### Task details
Repeat the items below exactly, covering everything from the line containing "Given: Click the" down to the line containing "Action: point(69,184)", with both of those lines included. Leave the pictures out of your answer.

## Start Provided data

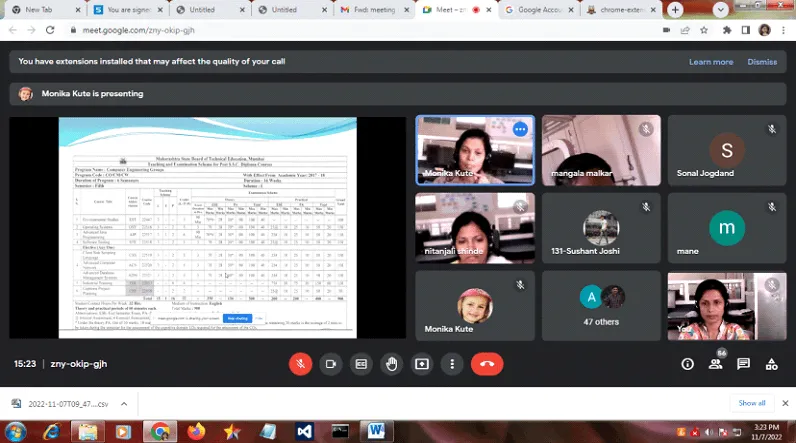The image size is (796, 443).
Task: Select the 47 others participant tile
Action: click(x=601, y=305)
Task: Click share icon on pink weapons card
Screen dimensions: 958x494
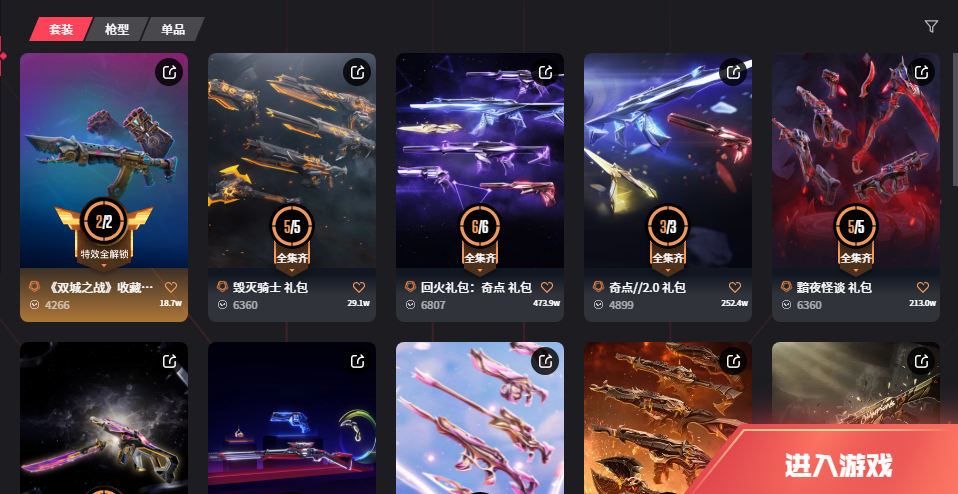Action: click(546, 361)
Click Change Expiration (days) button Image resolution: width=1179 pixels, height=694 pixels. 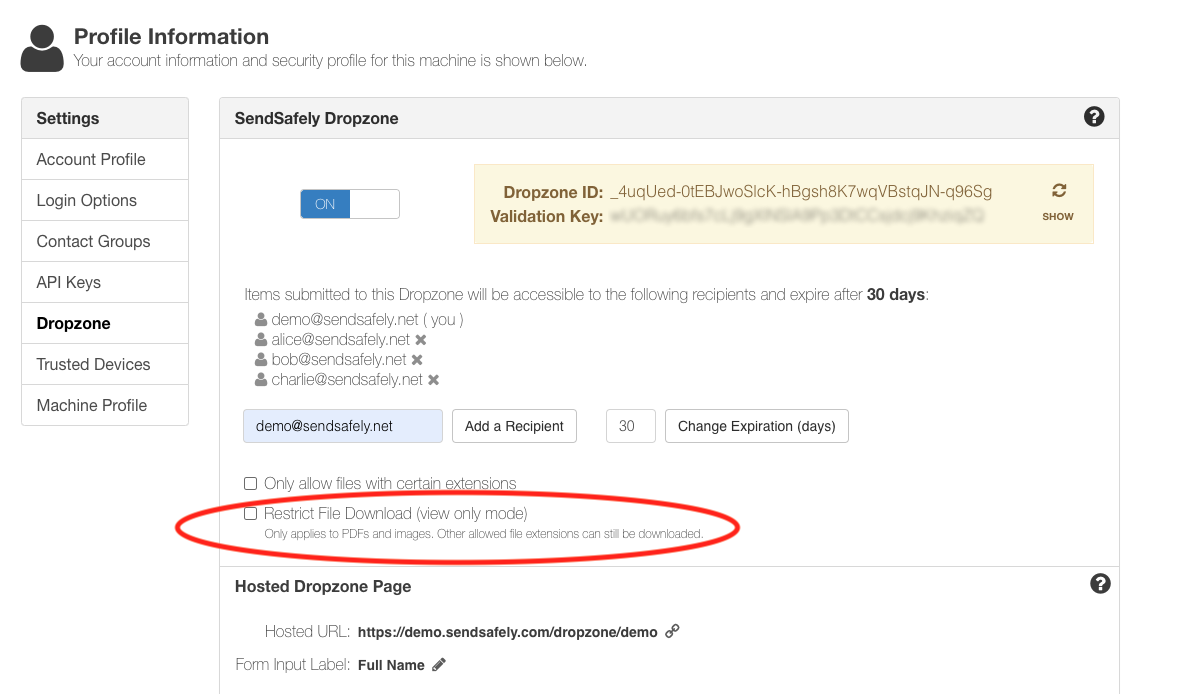click(x=756, y=425)
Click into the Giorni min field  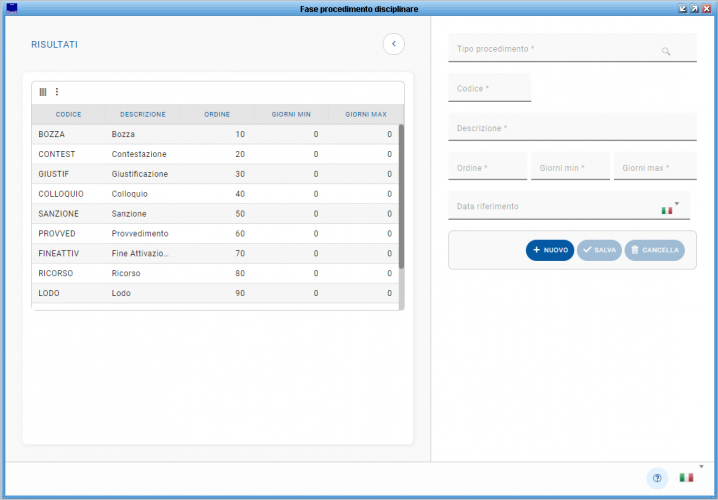570,168
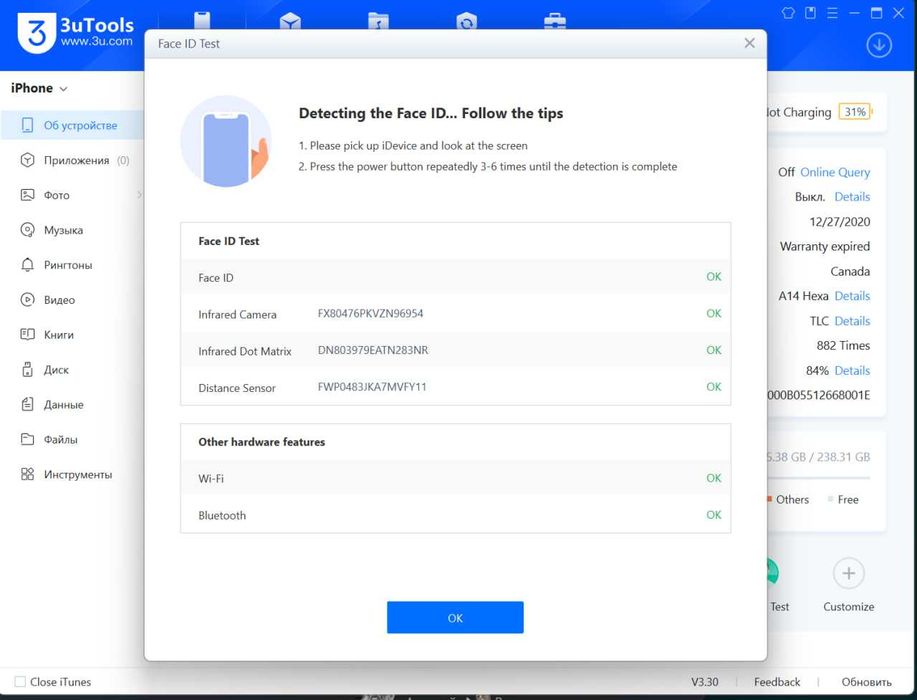Image resolution: width=917 pixels, height=700 pixels.
Task: Expand the Фото submenu arrow
Action: 139,195
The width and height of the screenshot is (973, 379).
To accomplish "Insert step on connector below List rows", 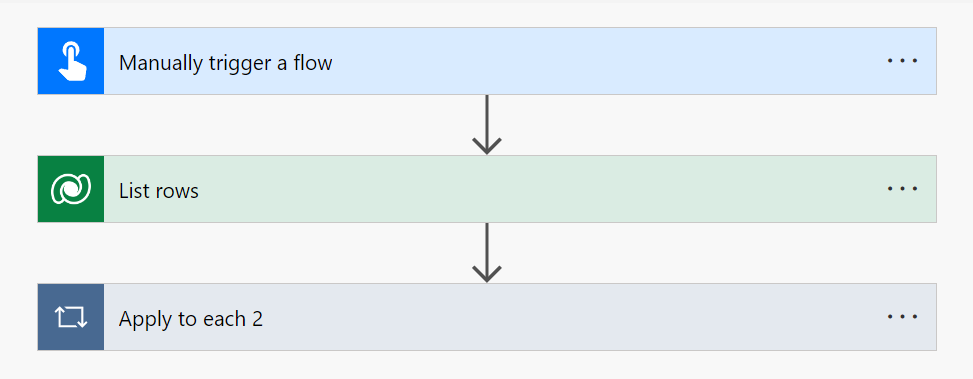I will point(486,246).
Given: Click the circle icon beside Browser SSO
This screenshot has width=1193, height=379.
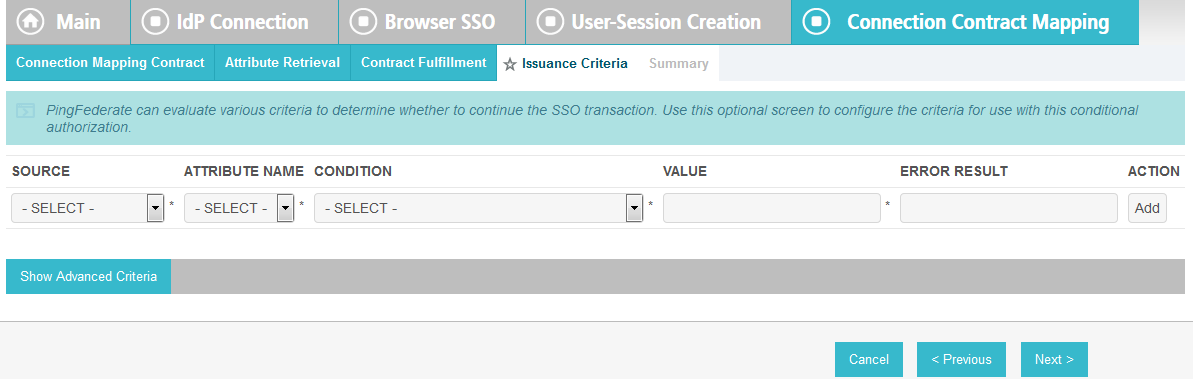Looking at the screenshot, I should (x=363, y=21).
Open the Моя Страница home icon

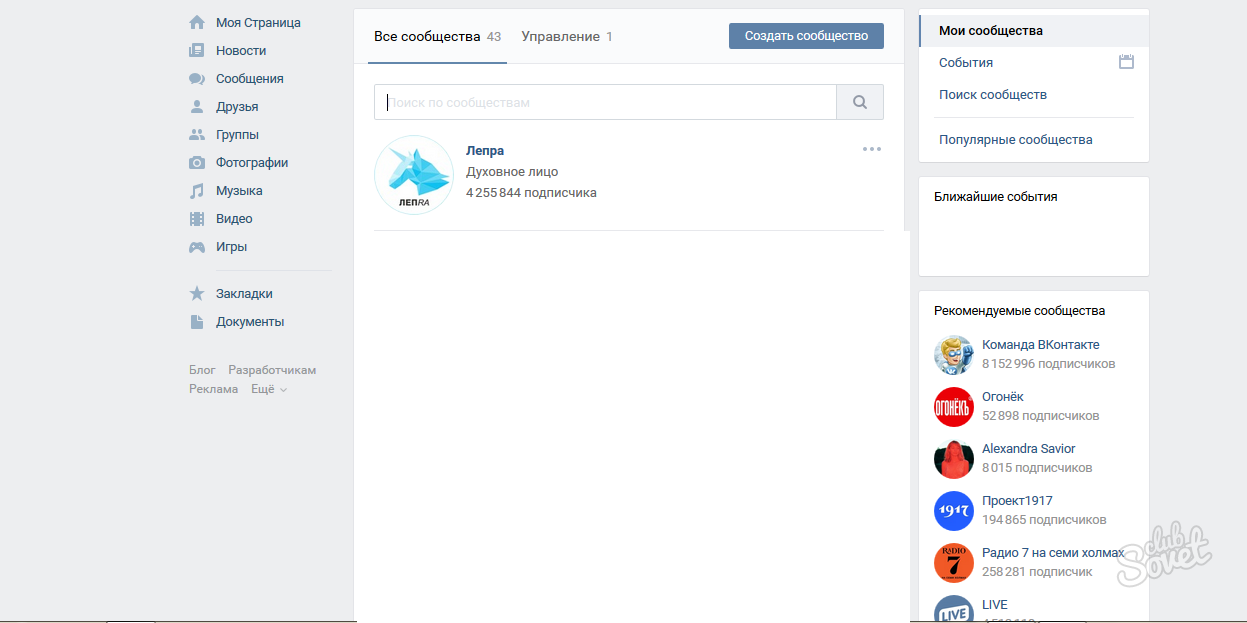click(x=197, y=22)
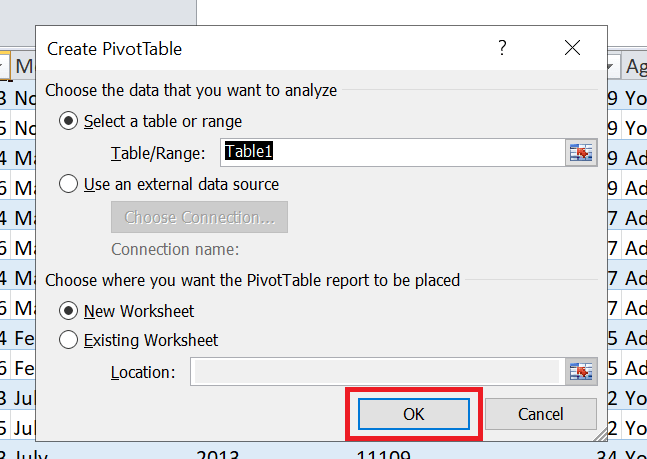The width and height of the screenshot is (647, 459).
Task: Select Use an external data source
Action: point(69,184)
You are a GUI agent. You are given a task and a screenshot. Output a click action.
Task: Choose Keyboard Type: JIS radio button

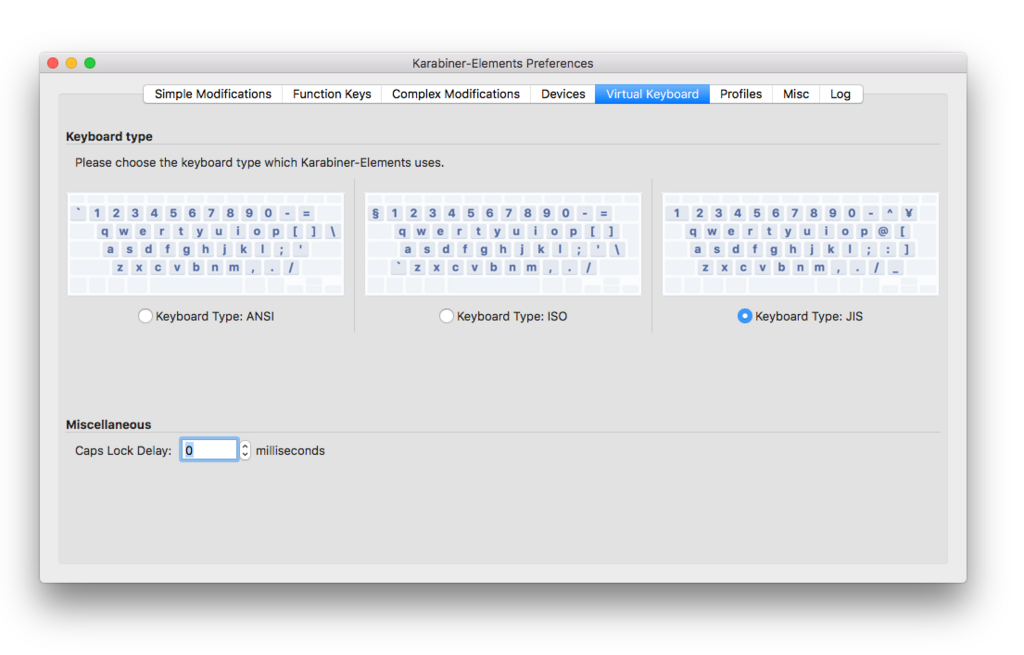pyautogui.click(x=744, y=316)
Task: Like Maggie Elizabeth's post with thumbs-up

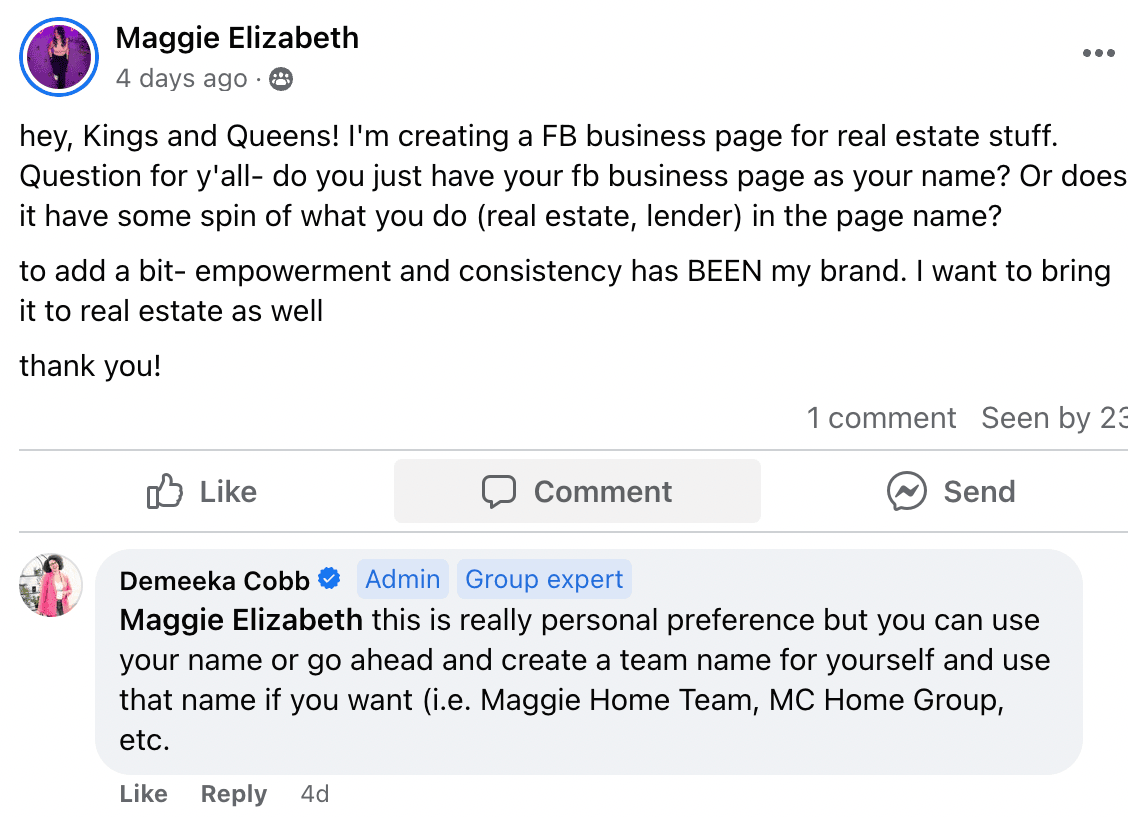Action: [x=201, y=492]
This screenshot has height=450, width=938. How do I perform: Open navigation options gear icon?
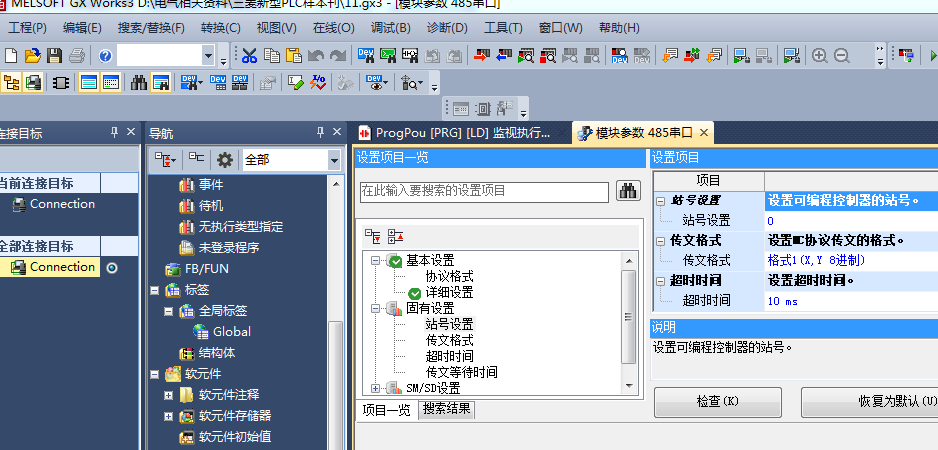(225, 160)
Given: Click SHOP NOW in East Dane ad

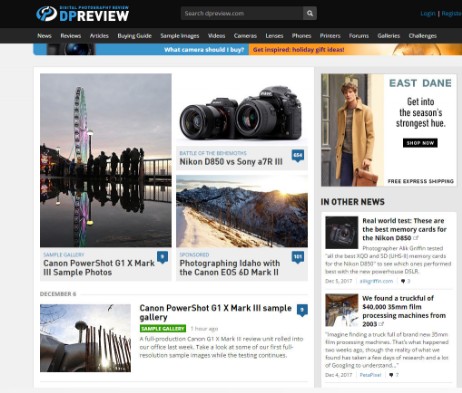Looking at the screenshot, I should coord(420,143).
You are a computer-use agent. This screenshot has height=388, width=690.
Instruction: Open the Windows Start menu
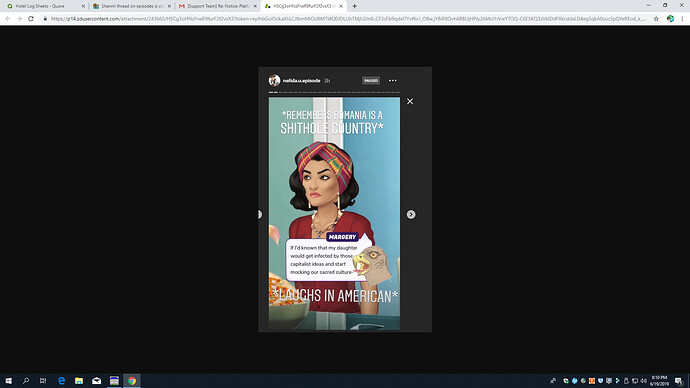click(x=8, y=381)
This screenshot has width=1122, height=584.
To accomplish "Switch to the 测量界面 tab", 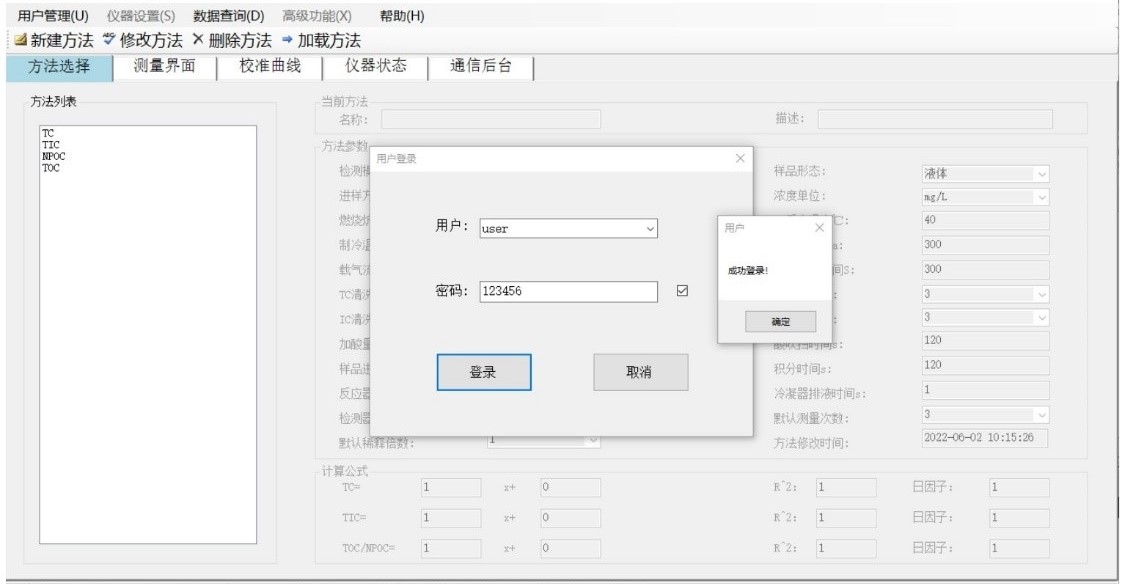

## End Provided data

### The response
Given: Click the circle icon beside Browser SSO
This screenshot has width=1193, height=379.
Looking at the screenshot, I should (x=363, y=21).
Open the Моя Страница home icon

click(x=197, y=22)
The width and height of the screenshot is (647, 459).
Task: Select Use an external data source
Action: point(69,184)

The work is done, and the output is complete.